Mike Duffy is “looking forward” to his day in court, the embattled senator told Global News on Friday.
Holding his screen door slightly ajar, Duffy spoke very briefly with Global News’ Ross Lord at the front entrance of the suspended senator’s cottage in PEI.
The former TV personality quickly noticed the small microphone on Lord’s lapel, but heard the reporter out as he explained Global would like to hear the senator’s thoughts following yesterday’s announcement the RCMP was laying 31 charges on him in the relation to his expense claims, consulting contracts and a $90,000 cheque Nigel Wright gave him to pay off improper expenses.
READ MORE: RCMP lay charges against Mike Duffy
“The matter is before the courts,” Duffy said. “I’ll have my opportunity to tell my side of the story in court. And I’m looking forward to it.”
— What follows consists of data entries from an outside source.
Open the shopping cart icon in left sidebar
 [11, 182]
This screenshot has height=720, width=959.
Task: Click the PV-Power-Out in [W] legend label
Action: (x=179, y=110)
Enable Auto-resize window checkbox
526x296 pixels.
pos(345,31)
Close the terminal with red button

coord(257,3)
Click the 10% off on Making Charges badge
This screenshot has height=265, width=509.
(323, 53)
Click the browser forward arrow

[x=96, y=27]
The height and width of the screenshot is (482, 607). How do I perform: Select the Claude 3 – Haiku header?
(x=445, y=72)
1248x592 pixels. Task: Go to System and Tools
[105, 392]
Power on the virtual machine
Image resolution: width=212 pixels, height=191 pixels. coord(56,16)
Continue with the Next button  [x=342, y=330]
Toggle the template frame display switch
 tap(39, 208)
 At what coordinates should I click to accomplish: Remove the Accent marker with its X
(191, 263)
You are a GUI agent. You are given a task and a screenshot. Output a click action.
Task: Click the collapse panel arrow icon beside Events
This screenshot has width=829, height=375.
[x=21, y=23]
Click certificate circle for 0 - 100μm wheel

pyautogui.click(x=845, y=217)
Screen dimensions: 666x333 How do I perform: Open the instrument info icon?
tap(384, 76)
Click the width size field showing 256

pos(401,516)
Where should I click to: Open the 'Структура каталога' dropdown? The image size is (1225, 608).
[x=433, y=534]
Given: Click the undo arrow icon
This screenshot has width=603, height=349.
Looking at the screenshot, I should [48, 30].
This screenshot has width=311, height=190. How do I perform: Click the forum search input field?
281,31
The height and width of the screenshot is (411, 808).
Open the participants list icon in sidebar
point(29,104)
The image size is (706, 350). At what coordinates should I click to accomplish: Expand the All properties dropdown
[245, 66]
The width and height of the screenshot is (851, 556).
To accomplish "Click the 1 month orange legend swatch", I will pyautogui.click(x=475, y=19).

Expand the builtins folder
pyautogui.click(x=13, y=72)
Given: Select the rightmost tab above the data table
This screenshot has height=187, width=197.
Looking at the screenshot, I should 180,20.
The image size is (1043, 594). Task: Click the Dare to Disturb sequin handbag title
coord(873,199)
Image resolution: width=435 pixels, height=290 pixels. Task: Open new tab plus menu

Of particular interest throughout the scandal has been the now-infamous $90,000 cheque passed to Duffy from Nigel Wright — Prime Minister Stephen Harper’s then-chief of staff — so the senator could quietly repay what he was suspected of owing taxpayers
There’s been speculation that Duffy may seize the opportunity to turn his court hearings into a showy opportunity to implicate as many people as possible.
WATCH: Mike Duffy talks to Global News
During a statement in the Senate last fall — made while his colleagues debated whether to suspend him along with fellow disgraced colleagues Pamela Wallin and Patrick Brazeau — Duffy dramatically revealed his version of the scandal in a voice befitting a former broadcast journalist telling the story of a lifetime.
The allegations he made against the prime minister and his inner circle during that statement dominated headlines and newscasts for days.
Duffy is expected in court Sept. 16 to face the 31 charges, including multiple counts of each fraud and breach of trust and one count of bribery.
The suspended senator has maintained innocence throughout the 16-month affair and continues to, despite yesterday’s RCMP announcement.